The Company further adjusts EBITDA for certain additional items such as hotel property acquisitions and pursuit costs, amortization of share-based compensation, equity investment adjustments, the cumulative effect of changes in accounting principles, impairment of real estate assets, operating results from properties sold and other costs it believes do not represent recurring operations and are not indicative of the performance of its underlying hotel property entities.  The Company believes Adjusted EBITDA provides investors with another financial measure in evaluating and facilitating comparison of operating performance between periods and between REITs that report similar measures.

Same-Property Hotel EBITDA and Same-Property Hotel EBITDA Margin

"Same-Property" results include the results for all hotels owned as of September 30, 2016, except for the Grand Bohemian Hotel Charleston and the Grand Bohemian Hotel Mountain Brook, which commenced operations in the second half of 2015, and the Hotel Commonwealth, which underwent a significant expansion project in late 2015.  "Same-Property" results include periods prior to the Company's ownership of the Canary Santa Barbara, RiverPlace Hotel and Hotel Palomar Philadelphia, and exclude the NOI guaranty payment at the Andaz San Diego.  Results include renovation disruption for multiple capital projects during the periods presented.

The Company calculates Hotel EBITDA in accordance with USALI, which is defined as net income or loss (calculated in accordance with GAAP) after adding back replacement reserves.  Hotel EBITDA Margin is calculated by dividing Hotel EBITDA by Total Revenues.

FFO and Adjusted FFO

The Company calculates FFO in accordance with standards established by the National Association of Real Estate Investment Trusts (NAREIT), which defines FFO as net income or loss (calculated in accordance with GAAP), excluding real estate-related depreciation, amortization and impairments, gains (losses) from sales of real estate, the cumulative effect of changes in accounting principles, similar adjustments for unconsolidated partnerships and joint ventures, and items classified by GAAP as extraordinary. Historical cost accounting for real estate assets implicitly assumes that the value of real estate assets diminishes predictably over time. Since real estate values instead have historically risen or fallen with market conditions, most industry investors consider presentations of operating results for real estate companies that use historical cost accounting to be insufficient by themselves. The Company believes that the presentation of FFO provides useful supplemental information to investors regarding operating performance by excluding the effect of real estate depreciation and amortization, gains (losses) from sales for real estate, impairments of real estate assets, extraordinary items and the portion of these items related to unconsolidated entities, all of which are based on historical cost accounting and which may be of lesser significance in evaluating current performance.  The Company believes that the presentation of FFO can facilitate comparisons of operating performance between periods and between REITs, even though FFO does not represent an amount that accrues directly to common stockholders.  The calculation of FFO may not be comparable to measures calculated by other companies who do not use the NAREIT definition of FFO or do not calculate FFO per diluted share in accordance with NAREIT guidance.  Additionally, FFO may not be helpful when comparing Xenia to non-REITs.  The Company presents FFO attributable to common stock and unit holders, which includes its Operating Partnership units because its Operating Partnership units may be redeemed for common stock.  The Company believes it is meaningful for the investor to understand FFO attributable to all common stock and Operating Partnership units.

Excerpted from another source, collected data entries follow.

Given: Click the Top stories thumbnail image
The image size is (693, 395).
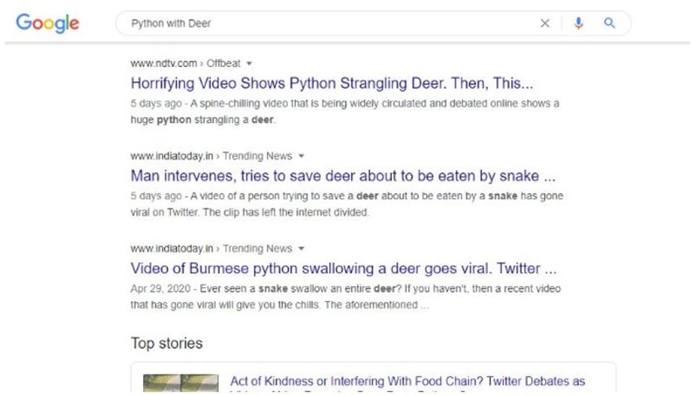Looking at the screenshot, I should pyautogui.click(x=181, y=383).
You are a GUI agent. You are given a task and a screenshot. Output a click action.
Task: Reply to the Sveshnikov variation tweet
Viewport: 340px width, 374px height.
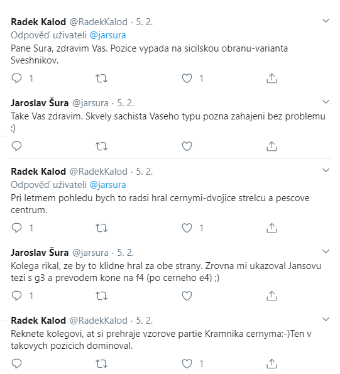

The Company further adjusts FFO for certain additional items that are not in NAREIT's definition of FFO such as hotel property acquisition and pursuit costs, amortization of debt origination costs and share-based compensation, operating results from properties that are sold and other expenses it believes do not represent recurring operations.  The Company believes that Adjusted FFO provides investors with useful supplemental information that may facilitate comparisons of ongoing operating performance between periods and between REITs that make similar adjustments to FFO and is beneficial to investors' complete understanding of operating performance.

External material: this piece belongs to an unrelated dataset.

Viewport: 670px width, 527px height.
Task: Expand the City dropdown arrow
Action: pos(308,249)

Adjusted FFO per diluted share

The Company calculates Adjusted FFO per diluted share by dividing the Adjusted FFO for the respective period by the diluted weighted average number of common stock shares for the corresponding period.  The Company's diluted weighted average number of common shares outstanding is calculated by taking the weighted average of the common stock outstanding for the respective period plus the effect of any dilutive securities.  Any anti-dilutive securities are excluded from the diluted earnings per-share calculation.

 

 

Xenia Hotels & Resorts, Inc.

Reconciliation of Net Income to EBITDA, Adjusted EBITDA and Same-Property Hotel EBITDA

For the Three and Nine Months Ended September 30, 2016 and 2015

($ amounts in thousands)

Three Months Ended 

September 30,

Nine Months Ended 

September 30,

2016

2015

2016

2015

Net income

$

20,431

$

17,847

$

37,403

$

26,727

Adjustments:

Interest expense

12,373

12,496

38,014

38,726

Income tax expense

(187)

(140)

9,613

8,344

Depreciation and amortization related to investment properties

37,723

37,818

114,993

110,094

Non-controlling interests in consolidated real estate entities

84

255

205

255

Adjustments related to non-controlling interests in consolidated 

real estate entities

(316)

(39)

(941)

(39)

EBITDA attributable to common stock and unit holders

$

70,108

$

68,237

$

199,287

$

184,107

Reconciliation to Adjusted EBITDA and Hotel EBITDA

   Impairment of investment properties

15

10,006

   Loss (gain) on sale of investment property

1

(792)

   Loss on extinguishment of debt

244

5,023

283

   Acquisition transaction costs

2

4,510

147

5,396

   Amortization of share-based compensation expense

2,045

1,326

7,049

4,774

   Amortization of above and below market ground leases

156

72

491

285

   Pre-opening expenses

825

825

   Adjustments related to non-controlling interests pre-opening 

   expense

(206)

(206)

   Management termination fees net of guaranty income(1)

212

212

   Gain from excess property insurance recovery

(322)

(598)

   Business interruption insurance recoveries, net(2)

(379)

(2,549)

   EBITDA adjustment for hotels sold prior to spin-off

404

   Management transition and severance expenses

101

1,991

   Other non-recurring expenses(3)

426

26,887

   Other adjustments

225

225

Adjusted EBITDA attributable to common stock and unit 

holders

$

72,897

$

74,701

$

223,427

$

219,820

   Corporate expenses

5,011

3,112

16,882

13,902

   Income from sold properties

33

(5,653)

(5,927)

(21,236)

   Pro forma hotel level adjustments, net(4)

(4,642)

1,399

(10,840)

8,892

  Other reimbursements

(547)

(548)

Same-Property Hotel EBITDA attributable to common stock 

and unit holders

$

72,752

$

73,559

$

222,994

$

221,378

 

(1)

For the three and nine months ended September 30, 2015, we terminated management agreements for four properties and entered into new management contracts with a new third-party hotel operator.  In connection with the terminations, we paid termination fees of $0.7 million, which was offset by $0.5 million in income from the write off of deferred guaranty payments that were previously received from certain of the managers and were being recognized over the term of the old management contracts.

(2)

The business interruption insurance proceeds received during the three and nine months ended September 30, 2015 was $0.4 million and $2.5 million, which is net of $0.1 million and $1.6 million of hotel related expenses attributable to those hotels impacted by the August 2014 Napa Earthquake.

(3)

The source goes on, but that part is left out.